Ama yardımcısı hakkında en ufak bir bilgi bile yoktu. Sonra biraz düşündüğümde o gün Taç Mahal' de gördüğüm şapkalı adam geldi aklıma belki de yardımcısı o adamdı.

Ama neden en ufak bir resim bile yoktu. Sanki kendini saklıyor gibiydi. Hemen aklıma gelen bir fikirle Damla' nın yanına gidip ona adamların kaldıkları yeri gözetleyebilecek birini bulabilir mi? diye sordum.

Daha sonra bir adam ayarlayıp onlardan bilgiler almaya başladık. Edindiğimiz bilgiye göre üç gün içinde Hindistan' dan kendi evine, İngiltere' ye, gideceğini öğrendik.

Ama yardımcısı ondan bir gün önce orada olacaktı bu da bizim işimize geliyordu. Bade ile hazırlanıp helikopterin kalkacağı piste gittik.

"Bu planın işe yarayacağından emin misin Asya?"

"Merak etme Damla yarayacak. Oldu ki bir sorun çıktı meraklanma üstesinden gelirim."

Damla' ya sıkı sıkı sarıldıktan sonra vedalaşıp oradan uzaklaştık. Bir gün buraya onu görmek için Nihat amcam ile birlikte gelecektim.

"Damla bir gün buraya Nihat amcam ile birlikte geleceğim sen hiç merak etme olur mu?"

"Biliyorum Asya.

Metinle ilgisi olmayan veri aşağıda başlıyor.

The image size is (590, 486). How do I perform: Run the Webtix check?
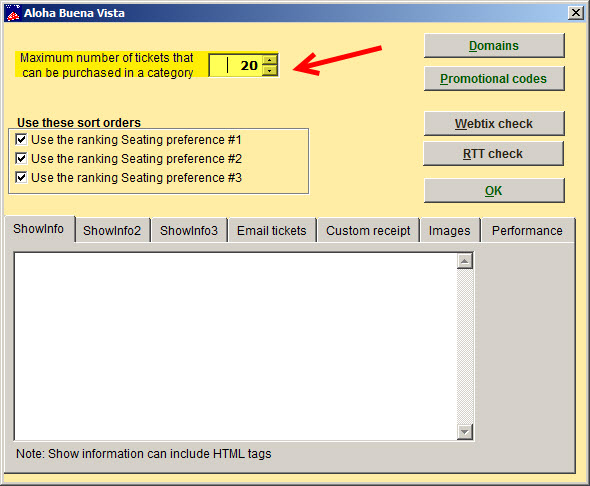(494, 123)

Sen yaparsın."

Daha önce öğrendiğimize göre yolculuk boyunca Erkam bey e yardımcı olacak bir bayan mühendis ve bir de hostes olacakmış. Onların yerine damla ve ben gececektik. Pilotu ise Damla' nın tanıdığı bir pilot ile yer değiştirmiştik.

Şu an için ortada bir sorun gözükmüyordu. Asıl iş korumaları atlatmaktaydı. Onu da Damla üstlenecekti. Arabası bozulmuş gibi yapıp onlardan yardım isteyecek ve biz de bu arada kaçıp helikoptere binecektik.

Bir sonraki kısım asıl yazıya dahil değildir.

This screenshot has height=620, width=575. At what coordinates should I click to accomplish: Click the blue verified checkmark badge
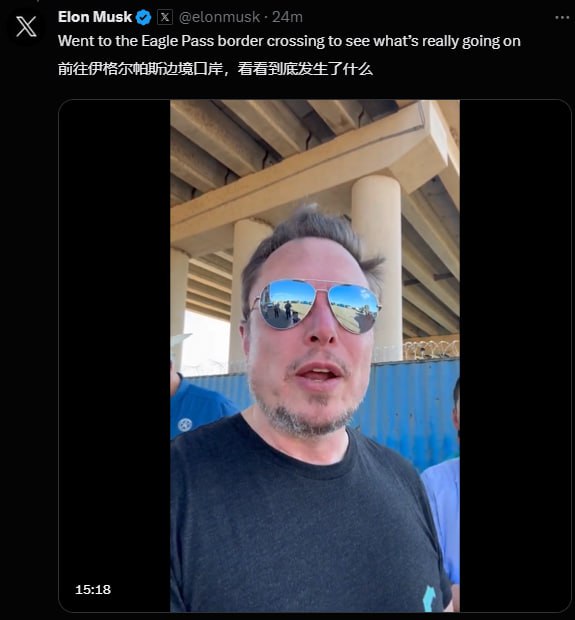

Az sonra planladığımız gibi Damla arabayla korumaların olduğu yöne gidip oyunu başlatınca biz de kenarda durup onun işaretini bekliyorduk.

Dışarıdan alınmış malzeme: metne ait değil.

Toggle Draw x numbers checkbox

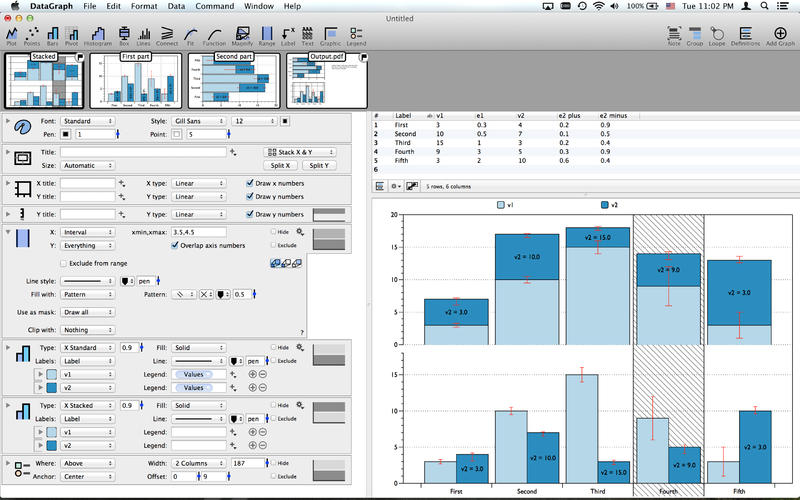[250, 183]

"Lütfen yardım edin. Arabam bozuldu acil hastaneye yetişmem lazım. Kardeşim evde zor durumda gidip onu yetistirmeliyim."

"Bakın hanfendi acil gitmeliyiz. Tamirci çağıralım size onlar yardım etsin."

"Olmaz onlar geç gelir burası şehir dışında. Lütfen yardım edin."

"Tamam. Bekleyin burada."

Damla bize dönüp işaret yaptığında gizlice helikoptere doğru gidip hemen bindik. Bindiğimiz de henüz Erkam bey ortada yoktu. Anlaşılan korumalar ona haber vermek için gitmişlerdi. Camdan dışarı baktığımda Erkam bey ve korumanın buraya geldiğini gördüm. Adamlar bizi fark etmesinler diye başımıza şapka geçirip öne eğilmiştik.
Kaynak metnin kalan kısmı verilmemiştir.